* Okuma Metni *

::::

Ateşe benzin dökülüyor!..

   Çözüm süreci öylesine yaşamımıza girdi ti, artık günlük yaşamda farklı şeyler konuşamaz hale geldik…

   Sürece olumlu bakanlar da var, olumsuz bakanlar da var.

   Fakat ortada hiç kimsenin görmek istemediği, ancak bir hayli belirgin bir gerilim de var.

   Bu gerilimi tetikleyen, besleyen en önemli unsur ise siyasetin dili oluyor…

   Liderlerin konuşmaları tabir yerinde ise ateşe benzin dökmeye benziyor…

   Gerek AK Parti Lideri ve Başbakan Erdoğan, gerek MH Lideri Bahçeli ve gerekse CHP Lideri Kılıçdaroğlu’nun söylemleri sokaktaki taraftarlarını bir yandan coşturuyor öte yandan da adeta gerip, kışkırtıyor!..

   Kusura bakmasınlar ama liderlerin milletin karşısına çıkarak yaptıkları konuşmaları sokaktaki sıradan insanlar bile yapmıyor.

   Ağızlarına geleni söylüyorlar…

    Örneğin;

   “Contayı yaktın, kayışı kopardın, suyu kaynattın” gibi…

   “Vur de vuralım, öl de ölelim” diyen gençlere toplumda nasıl bir karşılık bulacağı bilinmesine rağmen “Onun da zamanı gelecek” dendiği gibi…

    Daha da ötesi, birbirlerini “vatan hainliği” ile itham edebiliyorlar…  

   Soruyorum sizlere, böylesine hassas bir dönemde bu tür söylemlerin siyasete ve insanlara ne gibi faydası olabilir?..

   Hiçbir faydası olmaz.

   Bu gerilim ortamı, kullanılan dil biçimi hiç hayra alâmet değil…

   Unutmamalı ki; sokaktaki insanlar bu söylemleri doğrudan bilinçaltında kayda geçiriyor. Buna göre kendisilerine istikamet belirliyor.

   Allah göstermesin!..

   Eğer süreç liderlerin mevcut haliyle ve karşılıklı atışmalarıyla devam ederse yarınlarda hiç istenmeyen çok farklı gündemlere de şahit olabiliriz…

   Toplumdaki gerilim bu tür söylemleri kaldıracak gibi değil…

   Ne olursa olsun kolaycılığının arkasına sığınamayız.

::::

* Veri Satırları *
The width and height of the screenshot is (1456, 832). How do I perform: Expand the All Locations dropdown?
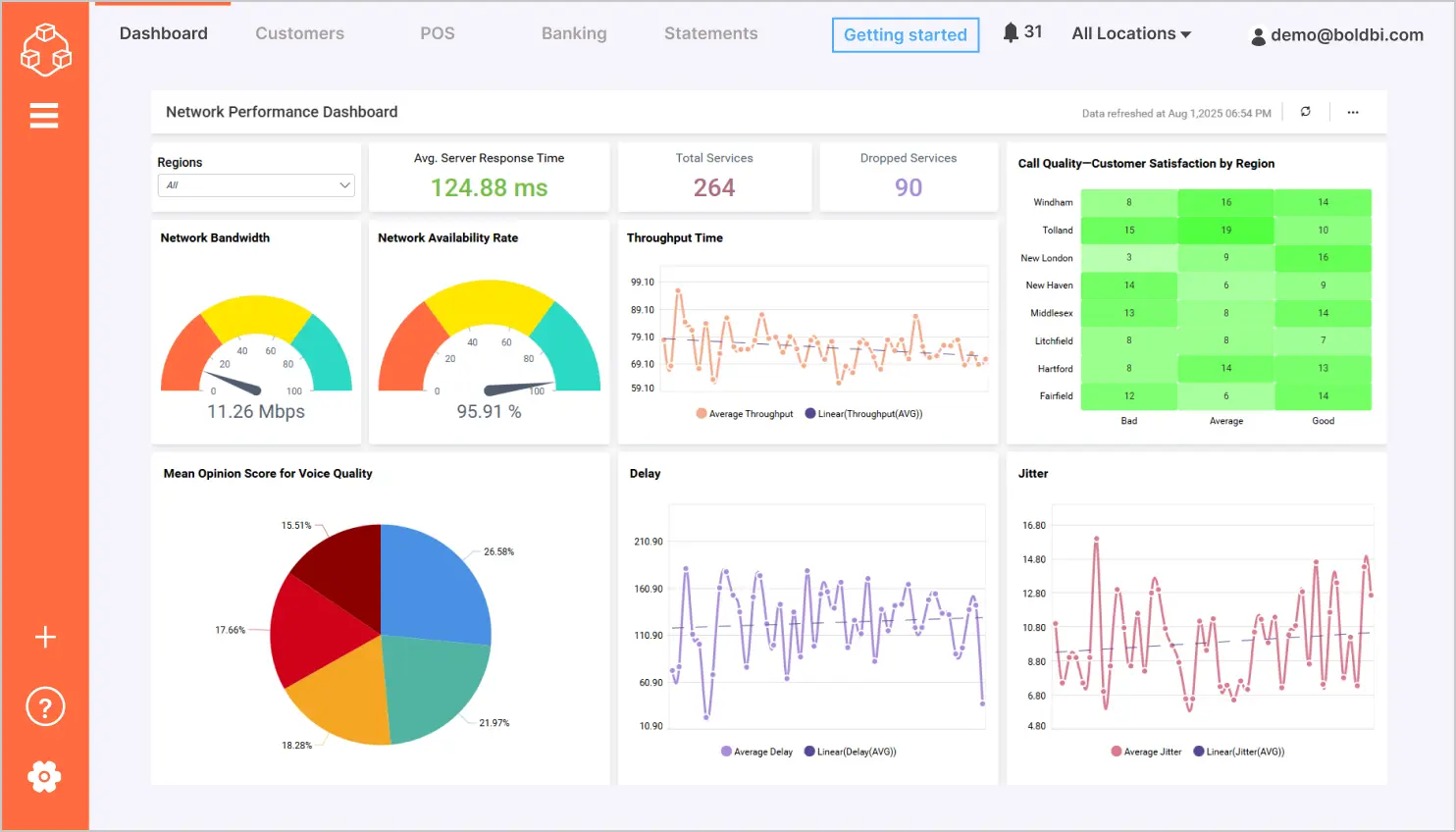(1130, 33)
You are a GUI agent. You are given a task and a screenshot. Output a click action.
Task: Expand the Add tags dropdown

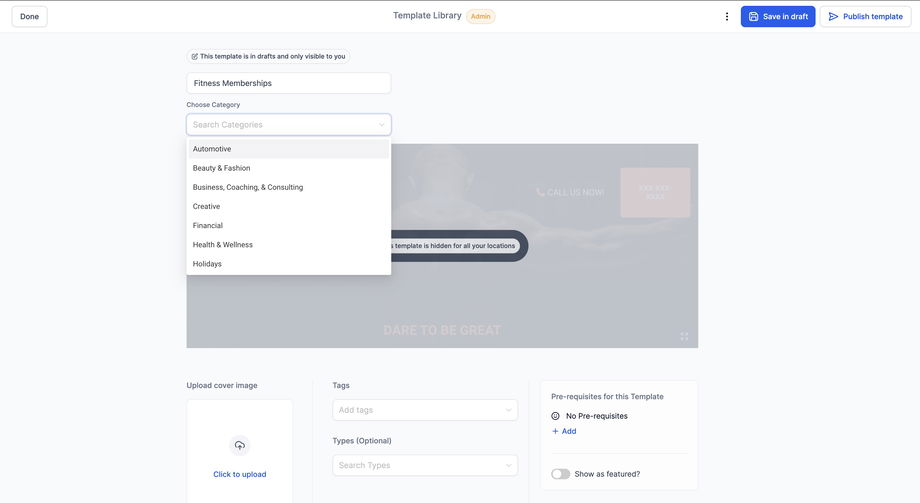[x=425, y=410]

::::

* Görevler *
A. Okuma metnine göre şu üç ifade doğru mu: (i) Gerilimi tetikleyen ve besleyen en önemli unsur siyasetin dilidir; (ii) Yazara göre bu tür söylemlerin hassas bir dönemde faydası olabilir; (iii) Sokaktaki sıradan insanlar da liderlerin yaptığı türden konuşmalar yapıyor? Her biri için evet ya da hayır deyip karara götüren sözleri metinden birebir alıntılar mısınız?
B. Okuma metninin "Unutmamalı ki; sokaktaki" sözlerinden başlayıp "kolaycılığının arkasına sığınamayız." sözleri de dahil olmak üzere olan kısmını hiç değiştirmeden yazdırır mısınız?
Yanıt verirken yalnızca okuma metnine dayanın.

* Son Yanıtlar *
A.
(i) Evet: "Bu gerilimi tetikleyen, besleyen en önemli unsur ise siyasetin dili oluyor…"
(ii) Hayır: "Hiçbir faydası olmaz."
(iii) Hayır: "liderlerin milletin karşısına çıkarak yaptıkları konuşmaları sokaktaki sıradan insanlar bile yapmıyor."

B.
Unutmamalı ki; sokaktaki insanlar bu söylemleri doğrudan bilinçaltında kayda geçiriyor. Buna göre kendisilerine istikamet belirliyor.

   Allah göstermesin!..

   Eğer süreç liderlerin mevcut haliyle ve karşılıklı atışmalarıyla devam ederse yarınlarda hiç istenmeyen çok farklı gündemlere de şahit olabiliriz…

   Toplumdaki gerilim bu tür söylemleri kaldıracak gibi değil…

   Ne olursa olsun kolaycılığının arkasına sığınamayız.